1. Solitary pulmonary nodule:
- Calcifications that favor benign pathology: popcorn (hamartoma), bulls-eye (granuloma)
- In low risk (age <40), if there is evidence of no radiographic change in last 12 months its considered benign. CXR q3 months for next 12 months, if there is no growth you're done.
- If high risk (ie smokers), need more w/u - CT then FNA. If that fails open lung bx.
2. Dermatitis herpetiformis
- Intensely pruritic papules over knees, elbows, buttocks, posterior neck, scalp.
- IF: granular IgA along dermal papillae. +anti-endomysial ab.
- Treat with dapsone and a gluten free diet. Unclear why dapsone works-- antiinflammatory/immunemodulating effects?
3. Erythemas
- Multiforme: often acral distribution + mucous membranes, target shaped, associated with many diseases incl recent HSV infection
- Nodosum: nodular, associated with sarcoid
- Marginatum: ring shaped lesions on extensor surfaces, one of the JONES criteria
- Migrans: lyme disease; target shaped
4. Bullous derm:
- Bullous pemphigoid: benign, pruritic. Tense blisters - IgG and C3 in dermal-epidermal junction. Rarely affects mouth.
- Pemphigus vulgaris: flaccid bullae, +nikolsky sign, IgG in the epidermis - autoantibodies against desmoglein (adhesion molecule). Treat with steroids, DMARDs like azathioprine or mtx.

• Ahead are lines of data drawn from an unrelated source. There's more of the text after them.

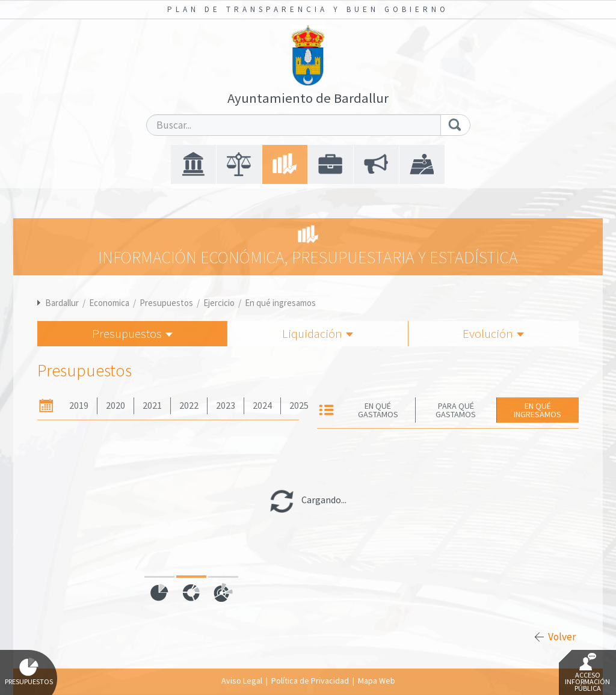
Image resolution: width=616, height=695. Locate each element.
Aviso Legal (242, 681)
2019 (79, 405)
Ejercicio (219, 302)
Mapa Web (377, 681)
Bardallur (62, 302)
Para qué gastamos (455, 410)
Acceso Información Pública (587, 673)
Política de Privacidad (310, 681)
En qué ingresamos (280, 302)
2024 (262, 405)
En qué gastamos (378, 410)
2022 (189, 405)
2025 (299, 405)
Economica (109, 302)
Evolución (493, 333)
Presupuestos (166, 302)
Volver (562, 637)
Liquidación (318, 333)
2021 (152, 405)
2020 (116, 405)
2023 (226, 405)
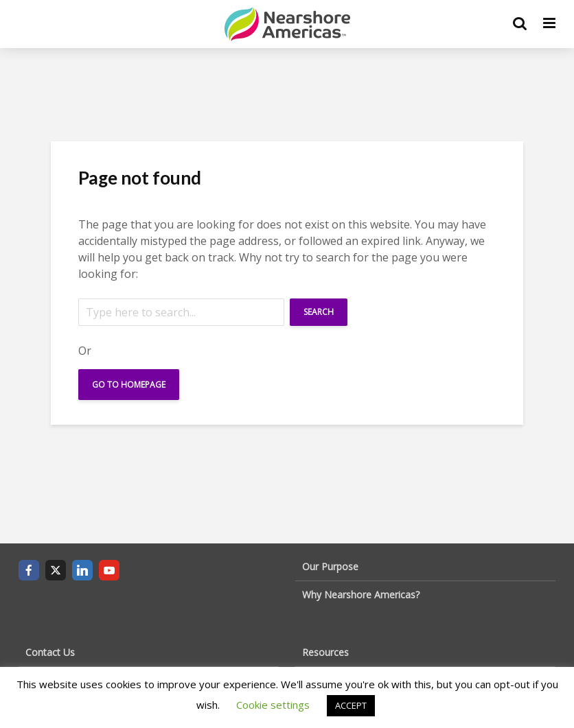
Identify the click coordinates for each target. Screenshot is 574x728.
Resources (325, 652)
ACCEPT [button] (351, 705)
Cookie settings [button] (273, 705)
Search (319, 312)
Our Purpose (330, 566)
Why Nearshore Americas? (360, 594)
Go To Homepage (128, 384)
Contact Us (50, 652)
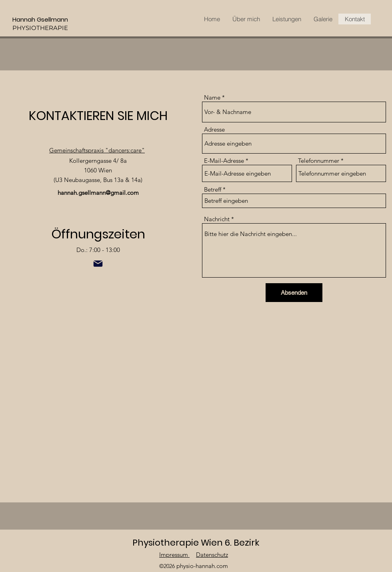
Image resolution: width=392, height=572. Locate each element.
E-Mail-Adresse (224, 160)
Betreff (213, 189)
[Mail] (98, 264)
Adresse (214, 129)
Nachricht (217, 219)
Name (212, 97)
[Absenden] (294, 292)
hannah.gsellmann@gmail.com (98, 192)
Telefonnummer (318, 160)
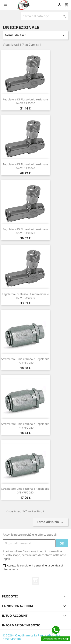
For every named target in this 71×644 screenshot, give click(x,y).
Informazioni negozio (21, 625)
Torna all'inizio (50, 522)
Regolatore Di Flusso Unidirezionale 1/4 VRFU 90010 (25, 101)
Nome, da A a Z (36, 35)
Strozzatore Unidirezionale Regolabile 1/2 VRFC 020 (25, 361)
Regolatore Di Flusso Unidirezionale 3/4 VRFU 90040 (25, 166)
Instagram (36, 581)
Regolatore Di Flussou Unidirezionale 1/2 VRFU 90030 (25, 296)
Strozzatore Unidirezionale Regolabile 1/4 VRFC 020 (25, 426)
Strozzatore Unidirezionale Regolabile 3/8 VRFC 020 (25, 490)
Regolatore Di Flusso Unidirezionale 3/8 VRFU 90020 (25, 231)
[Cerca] (44, 16)
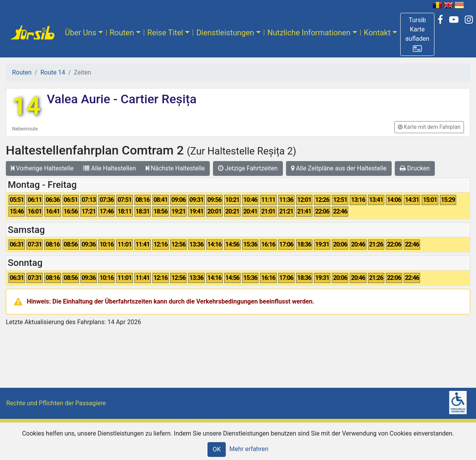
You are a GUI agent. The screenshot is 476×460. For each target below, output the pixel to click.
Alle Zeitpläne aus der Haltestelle (339, 168)
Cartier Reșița (157, 99)
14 (26, 106)
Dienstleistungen (225, 33)
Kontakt (377, 33)
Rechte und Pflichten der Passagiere (56, 403)
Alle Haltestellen (109, 168)
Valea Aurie (80, 99)
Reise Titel (165, 33)
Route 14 (52, 72)
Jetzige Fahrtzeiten (248, 168)
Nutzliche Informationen (309, 33)
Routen (122, 33)
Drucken (415, 168)
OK (216, 449)
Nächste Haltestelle (175, 168)
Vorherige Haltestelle (42, 168)
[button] (417, 34)
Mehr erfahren (249, 449)
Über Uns (80, 33)
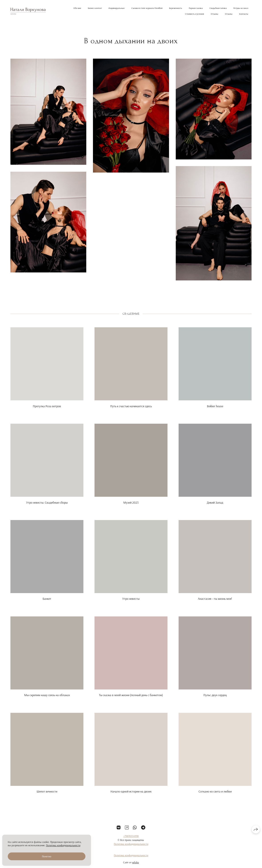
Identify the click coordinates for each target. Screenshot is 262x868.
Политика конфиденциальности (131, 849)
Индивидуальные (117, 8)
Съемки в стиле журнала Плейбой (147, 8)
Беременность (175, 8)
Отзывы (215, 14)
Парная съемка (196, 8)
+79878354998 (131, 841)
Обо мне (77, 8)
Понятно (46, 856)
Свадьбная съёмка (218, 8)
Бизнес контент (95, 8)
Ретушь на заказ (241, 8)
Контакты (243, 14)
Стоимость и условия (194, 14)
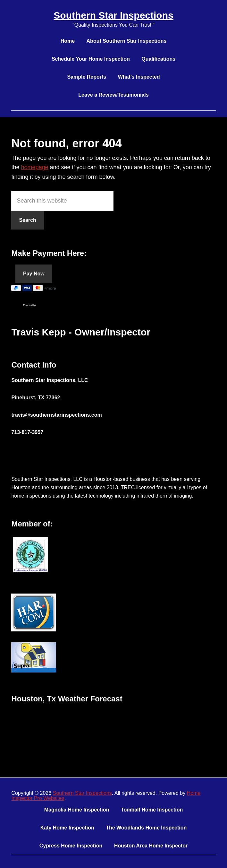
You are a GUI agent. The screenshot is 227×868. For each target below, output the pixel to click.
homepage (34, 167)
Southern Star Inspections (113, 15)
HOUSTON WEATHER (113, 734)
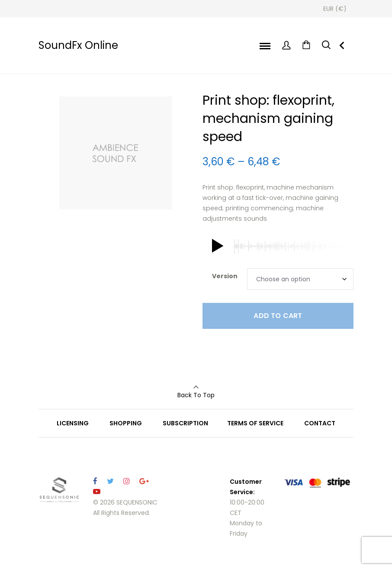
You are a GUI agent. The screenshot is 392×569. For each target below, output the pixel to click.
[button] (216, 246)
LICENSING (73, 423)
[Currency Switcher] (335, 9)
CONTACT (320, 423)
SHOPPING (125, 423)
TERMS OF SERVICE (255, 423)
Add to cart (278, 315)
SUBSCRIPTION (185, 423)
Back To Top (196, 395)
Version (225, 276)
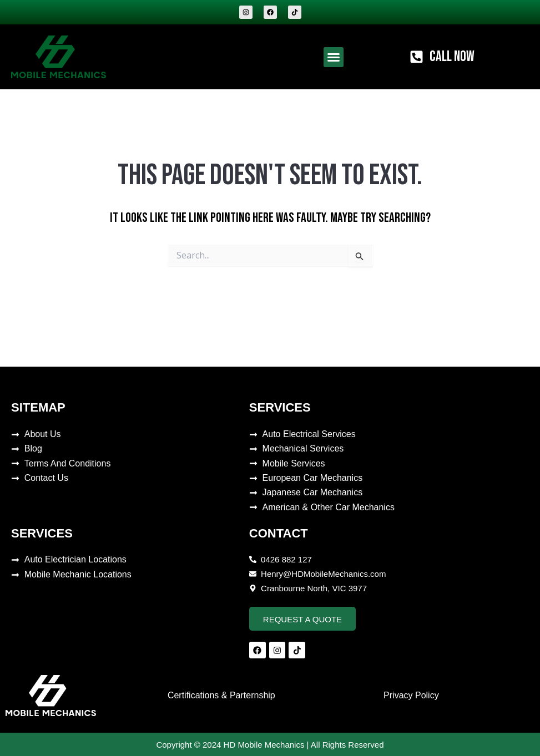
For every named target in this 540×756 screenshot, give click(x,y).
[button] (334, 57)
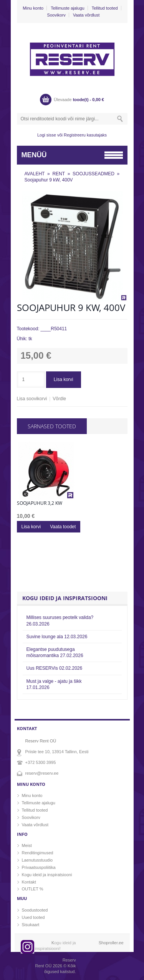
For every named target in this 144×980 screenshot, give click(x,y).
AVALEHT (35, 174)
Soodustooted (35, 910)
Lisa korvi (63, 379)
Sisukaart (31, 925)
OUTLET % (33, 889)
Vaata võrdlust (86, 15)
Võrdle (59, 399)
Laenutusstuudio (37, 860)
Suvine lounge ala (57, 637)
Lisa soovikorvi (32, 399)
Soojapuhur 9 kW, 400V (49, 180)
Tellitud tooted (105, 8)
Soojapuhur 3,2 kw (40, 503)
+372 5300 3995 (41, 762)
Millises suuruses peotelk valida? (60, 621)
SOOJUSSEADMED (93, 174)
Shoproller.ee (111, 943)
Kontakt (29, 882)
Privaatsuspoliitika (39, 867)
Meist (27, 845)
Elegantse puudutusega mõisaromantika (55, 652)
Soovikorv (56, 15)
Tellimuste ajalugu (67, 8)
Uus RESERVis (55, 668)
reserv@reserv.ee (42, 773)
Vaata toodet (63, 527)
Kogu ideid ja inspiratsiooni (47, 875)
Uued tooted (33, 917)
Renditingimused (38, 853)
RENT (58, 174)
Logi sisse (46, 135)
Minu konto (33, 8)
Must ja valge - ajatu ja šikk (54, 684)
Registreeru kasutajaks (85, 135)
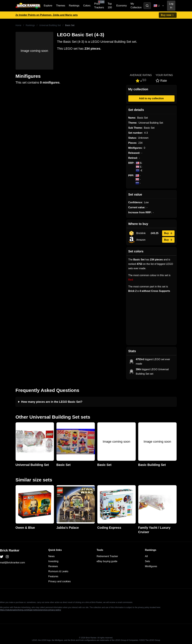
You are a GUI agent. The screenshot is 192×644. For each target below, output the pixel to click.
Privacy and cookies (59, 581)
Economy (122, 6)
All (146, 556)
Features (53, 576)
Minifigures (151, 566)
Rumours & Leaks (58, 571)
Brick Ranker (10, 550)
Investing (53, 561)
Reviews (53, 566)
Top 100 (110, 6)
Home (18, 25)
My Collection (136, 6)
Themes (61, 6)
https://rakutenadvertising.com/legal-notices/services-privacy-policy (31, 610)
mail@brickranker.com (13, 562)
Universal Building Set (50, 25)
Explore (48, 6)
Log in (171, 6)
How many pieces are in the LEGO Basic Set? (52, 402)
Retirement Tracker (107, 556)
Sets (147, 561)
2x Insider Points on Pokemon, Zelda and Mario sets (47, 15)
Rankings (74, 6)
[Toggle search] (147, 6)
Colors (87, 6)
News (51, 556)
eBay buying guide (107, 561)
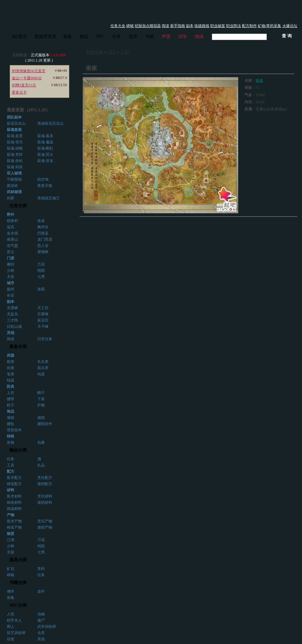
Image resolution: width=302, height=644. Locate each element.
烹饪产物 (45, 521)
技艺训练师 (16, 633)
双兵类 (43, 368)
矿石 (11, 569)
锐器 (11, 380)
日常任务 (45, 339)
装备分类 (18, 346)
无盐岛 (12, 314)
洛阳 (41, 289)
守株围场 (14, 179)
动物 (41, 614)
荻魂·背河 (15, 142)
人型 (11, 614)
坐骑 (11, 442)
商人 (11, 627)
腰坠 (11, 424)
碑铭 (130, 26)
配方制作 (249, 26)
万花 (41, 264)
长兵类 (43, 362)
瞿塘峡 (43, 252)
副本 (190, 26)
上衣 (11, 393)
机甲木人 (14, 620)
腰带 (11, 399)
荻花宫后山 (16, 123)
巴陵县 (43, 233)
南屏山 (12, 239)
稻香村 (12, 221)
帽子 (41, 393)
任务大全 (118, 26)
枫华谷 (43, 227)
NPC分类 (18, 605)
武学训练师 (47, 627)
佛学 (11, 591)
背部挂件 (14, 430)
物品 (84, 36)
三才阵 (12, 320)
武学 (183, 36)
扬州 (11, 289)
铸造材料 (14, 503)
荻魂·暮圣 (45, 136)
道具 (133, 36)
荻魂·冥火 (45, 155)
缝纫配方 (45, 484)
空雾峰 (43, 314)
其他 (41, 639)
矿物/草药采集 (269, 26)
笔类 (11, 374)
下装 (41, 399)
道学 (41, 591)
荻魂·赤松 (15, 161)
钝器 (41, 374)
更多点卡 (19, 92)
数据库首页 (45, 36)
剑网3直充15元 (24, 85)
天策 (11, 277)
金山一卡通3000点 (27, 78)
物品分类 (18, 450)
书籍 (150, 36)
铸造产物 (14, 527)
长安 (11, 295)
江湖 (11, 540)
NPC (100, 36)
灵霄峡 (12, 308)
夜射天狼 (45, 186)
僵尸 (41, 620)
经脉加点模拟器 (148, 26)
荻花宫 (43, 320)
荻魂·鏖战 (45, 142)
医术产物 (14, 521)
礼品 (41, 465)
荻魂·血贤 (15, 136)
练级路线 (202, 26)
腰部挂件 (45, 424)
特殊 (11, 436)
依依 (259, 81)
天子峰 (43, 327)
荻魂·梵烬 (15, 155)
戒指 (41, 418)
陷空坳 (43, 179)
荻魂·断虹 (45, 148)
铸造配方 (14, 484)
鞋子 (11, 405)
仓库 (41, 633)
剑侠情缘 (95, 52)
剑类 (11, 368)
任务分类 (18, 206)
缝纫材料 (45, 503)
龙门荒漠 (45, 239)
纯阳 (41, 271)
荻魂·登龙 (45, 161)
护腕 (41, 405)
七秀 (41, 277)
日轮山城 (14, 327)
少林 (11, 271)
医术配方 (14, 478)
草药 (41, 569)
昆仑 (11, 252)
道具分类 (18, 560)
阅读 (165, 26)
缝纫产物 (45, 527)
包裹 (41, 442)
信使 (11, 639)
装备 (67, 36)
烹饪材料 (45, 496)
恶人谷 (43, 246)
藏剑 (11, 264)
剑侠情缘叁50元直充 (29, 71)
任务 (117, 36)
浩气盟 (12, 246)
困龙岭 (12, 186)
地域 (199, 36)
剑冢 (11, 198)
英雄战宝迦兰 (49, 198)
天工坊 (43, 308)
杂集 (11, 598)
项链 (11, 418)
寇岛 (11, 227)
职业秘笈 (218, 26)
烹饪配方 (45, 478)
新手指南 (178, 26)
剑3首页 (19, 36)
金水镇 (12, 233)
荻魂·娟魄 (15, 148)
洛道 (41, 221)
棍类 (11, 362)
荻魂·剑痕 (15, 167)
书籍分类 (18, 582)
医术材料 (14, 496)
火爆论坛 (290, 26)
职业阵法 (234, 26)
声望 (166, 36)
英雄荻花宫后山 (50, 123)
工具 (11, 465)
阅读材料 (14, 509)
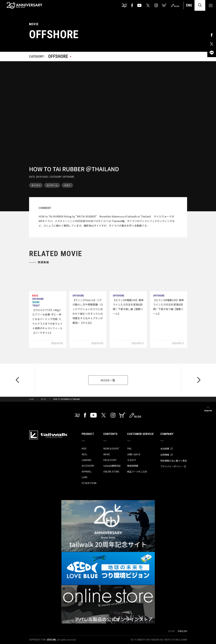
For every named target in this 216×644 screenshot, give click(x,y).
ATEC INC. (52, 640)
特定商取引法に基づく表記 (174, 460)
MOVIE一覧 (108, 380)
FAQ (129, 448)
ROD (84, 448)
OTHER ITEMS (89, 483)
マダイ (67, 185)
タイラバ (36, 185)
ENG (189, 5)
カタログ (132, 460)
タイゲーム (52, 185)
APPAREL (87, 472)
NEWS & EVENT (111, 448)
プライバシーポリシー (173, 466)
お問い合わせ (134, 454)
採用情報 (166, 454)
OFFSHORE (68, 177)
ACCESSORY (88, 466)
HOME (32, 399)
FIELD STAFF (110, 460)
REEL (84, 454)
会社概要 (166, 448)
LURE (85, 477)
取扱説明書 (133, 466)
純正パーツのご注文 (137, 472)
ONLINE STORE (111, 472)
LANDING (86, 460)
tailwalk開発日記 (112, 466)
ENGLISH (182, 631)
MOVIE (44, 399)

- Bullous impetigo: s.aureus
5. Skin cancer:
- On the lips: squamous cell
- Basal cell almost never appears on the lip, and when it does its the upper lip. Histo: spindle cells + palisaded basal cells.
6. Adrenal insufficiency
- AI from TB is permanent- even after you treat the TB they will need lifelong mineralcorticoid and glucocorticoid supplementation.
- In developed countries 80% is from autoimmune
- Often occurs in HIV+ patients (CMV, mycobacteria, fungi, TB). Antifungals (keto) can precipitate AI by inhibiting steroid synthesis.
- Rare from mets.
7. ADPKD:
- Incidence 1:500
- Positive family history in 75% of cases
- 50% + have hypertension at presentation
8. PBC
- Insidious, affects middle aged women
- Exam: hepatosplenomegaly,. xanthomas => jaundice, steatorrhea, portal HTN, osteopenia
- +antimitochondrial antibodies
- Assoc with sjogrens, raynaud's scleroderma, autoimmune thyroid, hypothyroid,. celiac.
- Treat with ursodeoxycholic acid - slows progression, relieves symptoms. MTX and colchicine have shown moderate benefit. NO role for steroids.
- Without liver transplant, survival 7-10 years after onset of symptoms.
- Can manage symptoms with cholestyramine.
9. MIBG scans are more specific but less sensitive than CT for detecting pheo.
- Use it when the CT is equivocal, when there is extra-adrenal pheo, or if you suspect cancer.
10. Steroids for AI
- Stress dose is 10x the normal daily dose-- for most people this will mean 100 mg hydrocortisone IV. Give divided in 3-4 doses.
- Hydrocortisone is a glucocorticoid, but once the dose is 60mg/day, it has mineralcorticoid activity and you no longer need fludrocortisone.